Jakarta, aktual.com – Anggota Komisi VIII DPR RI Rahayu Saraswati Djojohadikusumo mengaku bahwa banyak laporan yang diterima terkait lemahnya koordinasi antar institusi dalam penanganan bencana gempa bumi di Lombok, Nusa Tenggara Barat (NTB).

Terutama, mengenai penyaluran bantuan kesejumlah titik korban bencana.

“Saya apresiasi kerja pemerintah dan saya mengerti permasalahan yang dihadapi di lapangan,” kata Saras dalam keterangan tertulisnya, di Jakarta, Jumat (10/9).
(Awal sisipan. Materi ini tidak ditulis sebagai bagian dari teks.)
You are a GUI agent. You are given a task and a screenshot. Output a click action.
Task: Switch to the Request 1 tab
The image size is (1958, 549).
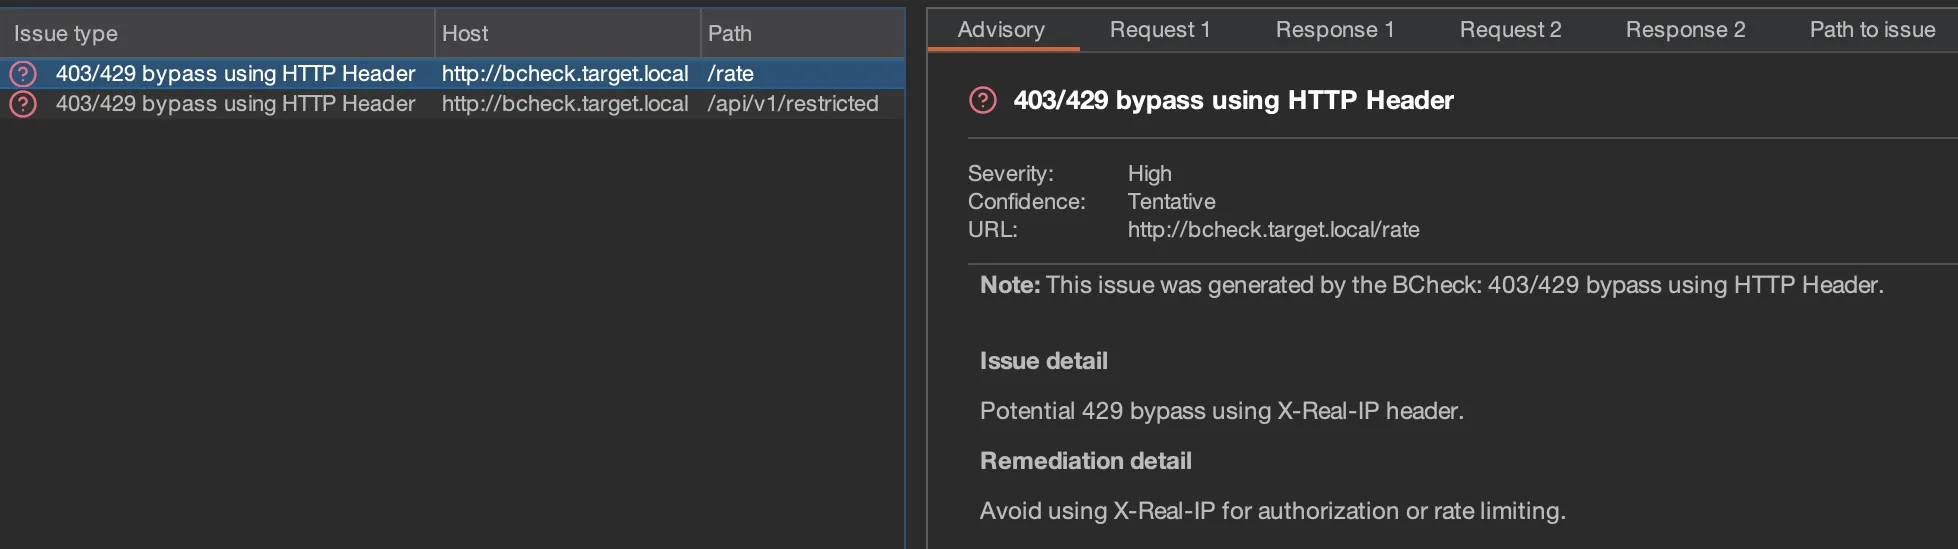[1159, 30]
“Tetapi, mendasarkan masukan dan kritikan saya dari laporan yang masuk sampai hari ini dari para Relawan RSD yang berada di sana. Mulai dari lemahnya koordinasi antar institusi, sampai keterbatasan BNPB menjangkau korban dalam memberikan bantuan,” tambahnya.

Dalam rapat kerja bersama BNPB selaku mitra kerja, Saras juga mengungkapkan kesulitan tersebut. Menurut dia, ketika pertama kali gempa terjadi di Lombok, presiden menunjuk Menkopolhukam sebagai koordinator mitigasi.
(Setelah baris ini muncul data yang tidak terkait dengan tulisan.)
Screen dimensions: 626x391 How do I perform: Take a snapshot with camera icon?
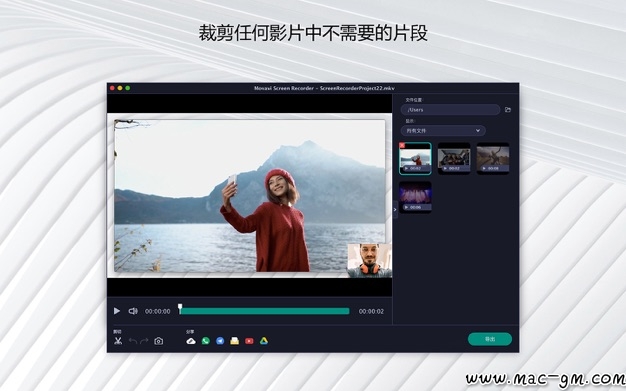[x=158, y=341]
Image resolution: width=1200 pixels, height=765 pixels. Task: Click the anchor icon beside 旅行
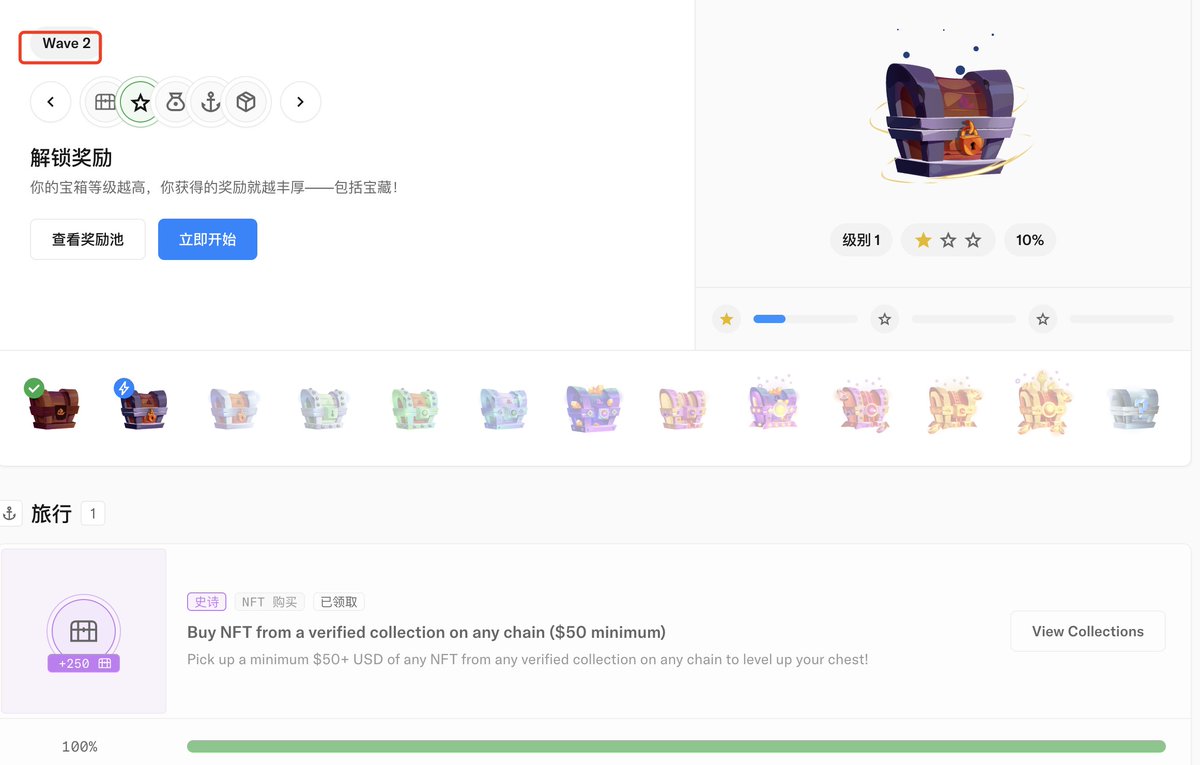(10, 514)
Sementara, sepengetahuan Komisi VIII DPR RI dan berdasarkan UU, koordinator penanggulangan bencana adalah mitra kerja kita yakni BNPB.

“Keadaan ini menyulitkan anggota dewan mengkomunikasikan informasi dari pemerintah kepada korban gempa, masyarakat, atau lembaga swadaya yang melaporkan setiap hal yang mereka butuhkan,” ujar politikus Gerindra itu.

Diakui Saras, pihaknya telah menurunkan tim di sana satu hari setelah bencana terjadi. Sebab, di hari pertama, korban sudah banyak, keadaan chaos, tetapi para relawan atau lembaga-lembaga yang ada disana, masih bingung siapa yang menjadi koordinator.

“Mungkin, karena kantor BPBD setempat rusak dan jumlah SDM mereka yang sangat terbatas dan terlihat kewalahan menangani skala kerusakan dan cakupan wilayah yang terdampak,” pikirnya.

Tidak hanya itu, Saras juga mengungkapkan keterbatasan BNPB dalam menjangkau korban dalam memberikan bantuan. Berdasarkan laporan BNPB, ada sebanyak 396 ribu jiwa menjadi korban dalam gempa Lombok.

Namun hingga saat ini, ujar Saras, BNPB baru mampu menyalurkan Dana Siap Pakai (DSP) bagi 5 ribu lebih rekening.

“Semakin aneh bagi saya saat pemerintah dengan kondisi keterbatasan memberi bantuan, tapi membuat kebijakan menolak bantuan luar negeri dengan alasan yang aneh juga,” pungkas dia.

Oleh karena itu, miskoordinasi dan keterbatasan menyalurkan bantuan di atas menjadi penyebab banyaknya lokasi gempa yang belum tersentuh pemerintah.

Hal ini diketahui dari sejumlah pihak yang menghubunginya dan memberikan laporan kondisi terkini di sejumlah lokasi di Lombok.

“Kalaupun sudah tersentuh, paling hanya satu tenda tanpa logistik untuk dua ribuan jiwa. Bahkan ada relawan dari salah satu universitas kedokteran mengeluhkan lokasinya kekurangan air bersih sehingga kesulitan menangani para pasien,”tuturnya.

“Perlu ada evaluasi terhadap persoalan ini semua. Evaluasi mulai dari UU Penanggulangan Bencana sampai pada teknis pelaksanaan dan aturan yang mengikutinya,” tandas keponakan Ketua Umum DPP Partai Gerindra Prabowo Subianto itu.